Julian Lethbridge

Cat. CFA Contemporary Fine Arts Berlin & Paul Cooper Gallery New York

Text (ang.) par Robert Storr, avec un entretien (ang.) de Camila McHugh
64 p avec 44 illustrations en couleur
Format 28 x 20,5 cm, couverture rigide
ISBN 978-3-86442-231-7

29,80 €

OKAY = America!

L’abstraction gestuelle qui recouvre entièrement une surface est une peinture américaine par excellence. L’affirmation pourrait induire une certaine gêne, ou même un état d’alerte, à notre époque, sans doute la plus chauviniste depuis des décennies dans l’histoire de notre nation – sauf que l’artiste dont je vais parler est né à Ceylan et a grandi en Grande-Bretagne. Il n’en est pas moins new-yorkais depuis 1972, ce qui fait de la biographie de Julian Lethbridge une histoire d’immigration typiquement américaine – et donc celle d’une immigration réussie. À l’exception des populations indigènes d’Amérique en effet, « nous » sommes tous venus de quelque part pour les raisons les plus diverses aux époques les plus diverses et avons merveilleusement tissé, diversifié et marbré la culture de ce pays. En règle générale, la « peinture all over de type américain » recouvre un large spectre de l’art après 1950 – certainement plus large que ne le voulait Clement Greenberg, le créateur du concept – qui va de Jackson Pollock, Philip Guston et Willem de Kooning à Jasper Johns et Cy Twombly. Le dénominateur commun en est le principe de travail selon lequel l’amalgame de signes qui évoque une représentation plus ou moins figurative ou poétique – voire, comme chez Johns, une représentation parfaitement prosaïque – constitue en soi un tableau. (…)
La densité visuelle et tactile du plus grand de ces (récents) tableaux ne ressemble en rien à ce que donnaient à voir des œuvres plus anciennes de Lethbridge. Ils marquent peut-être un tournant dans son œuvre dont la transformation a jusqu’à présent été continuelle et progressive.
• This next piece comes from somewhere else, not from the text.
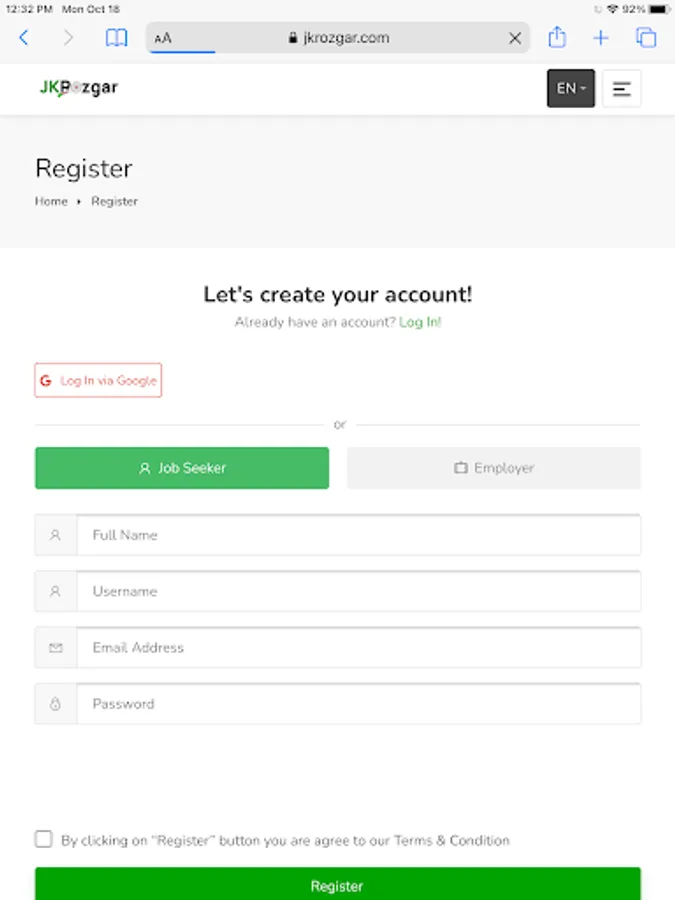The height and width of the screenshot is (900, 675).
Task: Focus the Full Name field
Action: click(x=358, y=535)
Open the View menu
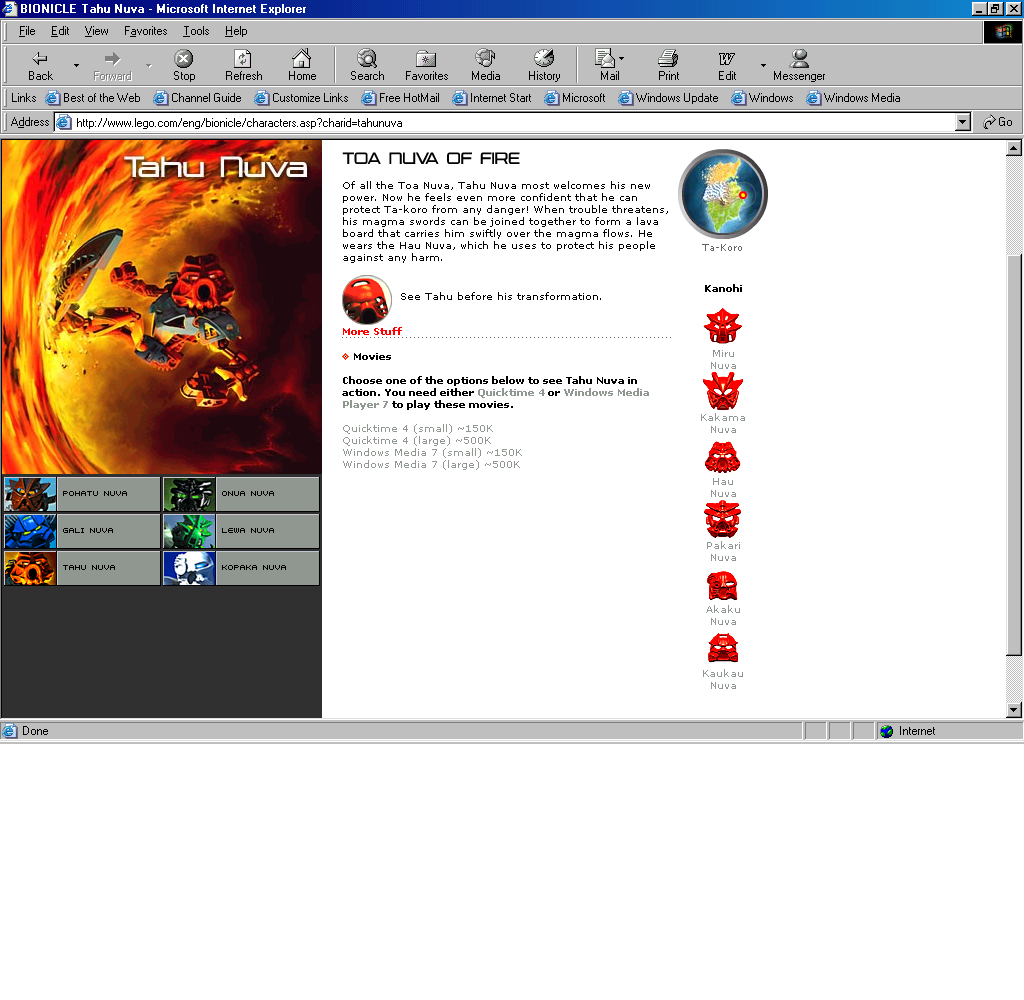 coord(96,31)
Pour le moment cependant, je me contente de prendre les derniers tableaux de Lethbridge pour ce qu’ils sont au lieu de les voir comme les signes avant-coureurs de ce qui va venir. Expression d’une sensibilité instinctivement réservée, aussi réfléchie que disciplinée, mais résolument hédoniste, ses toiles éblouissent et séduisent avec un raffinement qui, tout en restant facile d’accès, exerce une fascination sur tous ceux qui possèdent la dose requise de patience et de désir. Dans l’ensemble et à long terme, ces tableaux sont des machines perpétuellement en mouvement dont le dynamisme bourdonnant dénonce que la peinture all over de type américain constitue une parenthèse encore loin d’être refermée dans l’histoire de l’art moderne – un travail qui attend en permanence d’être effectué.